According to Dr. Kihlstrom, there is research support for the concept of post-hypnotic amnesia (e.g., where a suggestion has been made during a trance that the subject forget something). What is particularly interesting about post-hypnotic amnesia, however, is that it affects the explicit memory system, but not the implicit memory system. Neuroscientists have identified two distinct types of human memory which they have labeled implicit and explicit. Explicit memory is conscious, episodic memory for events; the normal kind of memory people think of when they think of memory. Implicit memory is unconscious and is involved in learning to do procedures (like tie a shoe or play the piano). A hypnotic suggestion to forget an event might cause a person to forget that event, but it won’t cause that person to forget new procedures learned during that event. This same pattern of explicit memory amnesia but continuing-to-function implicit memory is also frequently observed in brain damaged patients with organic amnesia (such as the famous and recently deceased patient HM who experienced anteriograde (forwards in time) amnesia (e.g., an inability to form new memories) after surgery to address severe epilepsy. HM could not consciously remember anything new post-surgery, but he could learn new procedures just the same.

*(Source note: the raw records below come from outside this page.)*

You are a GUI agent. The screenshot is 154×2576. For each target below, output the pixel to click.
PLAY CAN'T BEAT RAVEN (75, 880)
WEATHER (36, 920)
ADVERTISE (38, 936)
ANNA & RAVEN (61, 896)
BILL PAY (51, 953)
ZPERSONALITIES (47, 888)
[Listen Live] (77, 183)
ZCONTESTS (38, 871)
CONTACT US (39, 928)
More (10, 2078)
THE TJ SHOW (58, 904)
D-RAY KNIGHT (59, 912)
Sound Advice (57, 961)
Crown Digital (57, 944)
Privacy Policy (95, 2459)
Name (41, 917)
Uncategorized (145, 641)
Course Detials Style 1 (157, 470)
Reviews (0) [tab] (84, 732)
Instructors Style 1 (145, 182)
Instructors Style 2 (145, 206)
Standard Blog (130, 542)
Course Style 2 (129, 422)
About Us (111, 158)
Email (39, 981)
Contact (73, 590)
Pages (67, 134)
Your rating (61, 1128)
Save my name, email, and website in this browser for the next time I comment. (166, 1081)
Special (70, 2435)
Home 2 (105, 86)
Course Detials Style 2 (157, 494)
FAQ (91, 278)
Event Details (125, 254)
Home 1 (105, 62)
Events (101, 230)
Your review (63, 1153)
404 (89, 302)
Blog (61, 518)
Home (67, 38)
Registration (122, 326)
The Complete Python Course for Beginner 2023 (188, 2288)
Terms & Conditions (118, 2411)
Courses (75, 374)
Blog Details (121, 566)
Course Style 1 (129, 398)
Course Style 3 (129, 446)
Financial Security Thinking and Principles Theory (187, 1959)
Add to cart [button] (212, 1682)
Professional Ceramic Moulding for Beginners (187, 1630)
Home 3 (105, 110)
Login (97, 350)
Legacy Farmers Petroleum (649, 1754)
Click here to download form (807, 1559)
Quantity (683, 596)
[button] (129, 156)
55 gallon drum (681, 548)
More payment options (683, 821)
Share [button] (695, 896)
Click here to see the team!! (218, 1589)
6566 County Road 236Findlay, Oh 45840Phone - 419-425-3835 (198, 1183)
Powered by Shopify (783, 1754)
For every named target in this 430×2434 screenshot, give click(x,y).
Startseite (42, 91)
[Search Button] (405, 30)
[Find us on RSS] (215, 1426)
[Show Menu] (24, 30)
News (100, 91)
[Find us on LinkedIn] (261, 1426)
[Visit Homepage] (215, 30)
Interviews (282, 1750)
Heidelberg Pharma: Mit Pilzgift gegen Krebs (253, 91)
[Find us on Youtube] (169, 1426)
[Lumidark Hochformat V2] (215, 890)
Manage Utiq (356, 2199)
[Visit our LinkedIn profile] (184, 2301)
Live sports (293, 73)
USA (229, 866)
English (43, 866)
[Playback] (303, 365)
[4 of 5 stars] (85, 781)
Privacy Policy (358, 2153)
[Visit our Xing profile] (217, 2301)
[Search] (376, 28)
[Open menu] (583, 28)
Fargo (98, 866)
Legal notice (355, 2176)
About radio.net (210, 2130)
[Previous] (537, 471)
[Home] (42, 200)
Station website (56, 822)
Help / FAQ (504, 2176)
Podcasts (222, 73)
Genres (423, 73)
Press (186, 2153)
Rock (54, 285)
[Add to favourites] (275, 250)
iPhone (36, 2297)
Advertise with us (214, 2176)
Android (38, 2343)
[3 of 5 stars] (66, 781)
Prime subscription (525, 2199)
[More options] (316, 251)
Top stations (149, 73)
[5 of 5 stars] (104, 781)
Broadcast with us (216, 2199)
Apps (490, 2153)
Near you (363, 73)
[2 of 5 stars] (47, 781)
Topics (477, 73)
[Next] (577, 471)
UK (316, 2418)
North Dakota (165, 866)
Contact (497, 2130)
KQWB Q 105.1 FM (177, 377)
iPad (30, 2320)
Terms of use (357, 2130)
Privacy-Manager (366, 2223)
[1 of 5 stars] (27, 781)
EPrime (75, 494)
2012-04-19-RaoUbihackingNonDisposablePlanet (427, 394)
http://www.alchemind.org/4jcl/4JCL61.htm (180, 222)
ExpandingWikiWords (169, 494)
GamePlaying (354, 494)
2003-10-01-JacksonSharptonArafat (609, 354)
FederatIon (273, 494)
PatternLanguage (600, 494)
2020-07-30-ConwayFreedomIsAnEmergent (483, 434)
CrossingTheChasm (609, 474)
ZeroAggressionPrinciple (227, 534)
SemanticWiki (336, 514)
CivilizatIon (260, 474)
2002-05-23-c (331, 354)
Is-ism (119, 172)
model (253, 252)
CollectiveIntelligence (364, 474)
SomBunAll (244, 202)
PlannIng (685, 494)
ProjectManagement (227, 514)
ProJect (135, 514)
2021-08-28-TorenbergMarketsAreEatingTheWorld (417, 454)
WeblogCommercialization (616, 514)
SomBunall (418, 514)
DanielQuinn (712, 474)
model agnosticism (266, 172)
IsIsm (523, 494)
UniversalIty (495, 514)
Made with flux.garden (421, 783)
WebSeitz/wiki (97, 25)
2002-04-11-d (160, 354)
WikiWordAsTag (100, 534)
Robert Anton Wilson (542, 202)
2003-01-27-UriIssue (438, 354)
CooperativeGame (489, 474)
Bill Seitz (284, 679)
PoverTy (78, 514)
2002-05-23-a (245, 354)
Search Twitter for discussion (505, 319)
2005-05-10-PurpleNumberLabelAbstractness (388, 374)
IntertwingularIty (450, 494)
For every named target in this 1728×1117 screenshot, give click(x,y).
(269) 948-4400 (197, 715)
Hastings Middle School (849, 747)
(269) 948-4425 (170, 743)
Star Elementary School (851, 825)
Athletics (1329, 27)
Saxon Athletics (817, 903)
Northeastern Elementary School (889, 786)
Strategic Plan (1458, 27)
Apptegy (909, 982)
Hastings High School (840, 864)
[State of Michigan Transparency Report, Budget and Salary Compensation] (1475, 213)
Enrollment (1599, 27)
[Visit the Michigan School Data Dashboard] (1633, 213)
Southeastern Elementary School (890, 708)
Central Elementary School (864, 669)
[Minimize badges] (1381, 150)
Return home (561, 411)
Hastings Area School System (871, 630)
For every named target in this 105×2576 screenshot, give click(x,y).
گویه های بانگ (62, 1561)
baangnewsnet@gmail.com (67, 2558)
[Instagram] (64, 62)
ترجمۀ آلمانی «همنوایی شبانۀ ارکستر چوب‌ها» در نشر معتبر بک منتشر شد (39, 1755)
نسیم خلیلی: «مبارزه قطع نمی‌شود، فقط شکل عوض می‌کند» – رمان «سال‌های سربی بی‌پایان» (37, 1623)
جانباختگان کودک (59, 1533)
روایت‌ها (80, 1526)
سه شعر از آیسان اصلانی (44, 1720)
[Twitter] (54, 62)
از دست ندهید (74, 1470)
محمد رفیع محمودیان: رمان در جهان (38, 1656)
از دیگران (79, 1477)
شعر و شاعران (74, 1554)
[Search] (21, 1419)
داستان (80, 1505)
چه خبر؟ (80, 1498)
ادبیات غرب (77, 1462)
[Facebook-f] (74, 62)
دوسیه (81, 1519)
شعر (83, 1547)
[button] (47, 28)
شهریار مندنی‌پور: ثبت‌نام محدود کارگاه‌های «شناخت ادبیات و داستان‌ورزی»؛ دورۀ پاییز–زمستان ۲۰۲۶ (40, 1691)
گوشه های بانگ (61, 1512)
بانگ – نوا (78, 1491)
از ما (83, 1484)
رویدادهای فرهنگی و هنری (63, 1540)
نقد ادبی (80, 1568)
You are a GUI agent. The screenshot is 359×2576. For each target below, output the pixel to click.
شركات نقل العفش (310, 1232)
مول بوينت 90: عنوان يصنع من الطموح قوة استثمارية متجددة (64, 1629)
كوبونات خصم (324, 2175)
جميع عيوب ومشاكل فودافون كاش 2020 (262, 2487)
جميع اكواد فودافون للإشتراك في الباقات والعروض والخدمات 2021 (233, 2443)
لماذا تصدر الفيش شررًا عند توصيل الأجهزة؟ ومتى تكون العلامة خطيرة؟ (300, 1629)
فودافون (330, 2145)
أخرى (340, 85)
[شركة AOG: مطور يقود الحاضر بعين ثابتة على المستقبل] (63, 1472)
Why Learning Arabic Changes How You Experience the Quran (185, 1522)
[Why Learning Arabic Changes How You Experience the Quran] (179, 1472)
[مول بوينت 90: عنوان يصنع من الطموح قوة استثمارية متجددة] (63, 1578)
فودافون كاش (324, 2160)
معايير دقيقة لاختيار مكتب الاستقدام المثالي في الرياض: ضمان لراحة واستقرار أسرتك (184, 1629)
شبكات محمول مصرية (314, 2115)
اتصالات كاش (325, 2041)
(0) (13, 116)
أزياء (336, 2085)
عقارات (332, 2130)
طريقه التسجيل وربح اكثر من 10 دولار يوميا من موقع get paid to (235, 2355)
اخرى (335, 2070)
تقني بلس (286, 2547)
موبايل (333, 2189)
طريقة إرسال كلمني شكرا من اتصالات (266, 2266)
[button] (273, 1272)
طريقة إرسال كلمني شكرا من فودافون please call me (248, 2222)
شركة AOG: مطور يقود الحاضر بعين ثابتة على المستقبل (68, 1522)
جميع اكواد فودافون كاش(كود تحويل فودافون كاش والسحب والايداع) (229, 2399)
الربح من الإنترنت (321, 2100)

As the interview winds down, Dr. Kihlstrom spends some time differentiating the four different dissociative disorders.
The mildest and most common form of dissociative disorder is known as depersonalization disorder. This is something that happens to people during times of great stress where they experience a weird sensation that they have somehow changed and have become alien to themselves. A companion disorder involves “derealization” or the sense that the world has somehow weirdly changed and become alien. When depersonalization is transient it is not thought of as a disorder but rather a stress response. It is only when depersonalization becomes chronic that it becomes diagnosable.
Dissociative amnesia involves the forgetting of a circumscribed portion of memory. A person forgets the events that occurred during a big chunk of time, but not who they are (e.g., their identity).
Dissociative Fugue is a more severe form of dissociative amnesia in which the amnesia involves the loss of identity as well as memory for events. In cases of fugue a person may (or may not) take on a new identity. A key feature of fugue is that the person often goes traveling and is ultimately found living in a different city.
Dissociative Identity Disorder is the most severe form of dissociative disorder, involving the person alternating between various different identities each of which has its own set of circumscribed autobiographical memories.
Dr. Van Nuys closes the interview with a commentary, shared by myself (Dr. Dombeck), to the effect that he (we) will have to revise our understanding of the relationship between trauma and dissociative disorder in light of Dr. Kihlstrom’s comments here. We both had the understanding that substantive dissociative disorders like DID generally involve (and have been caused by) significant trauma, and we both will need to be disabusing ourselves of this notion in light of what we have learned. You live and you learn.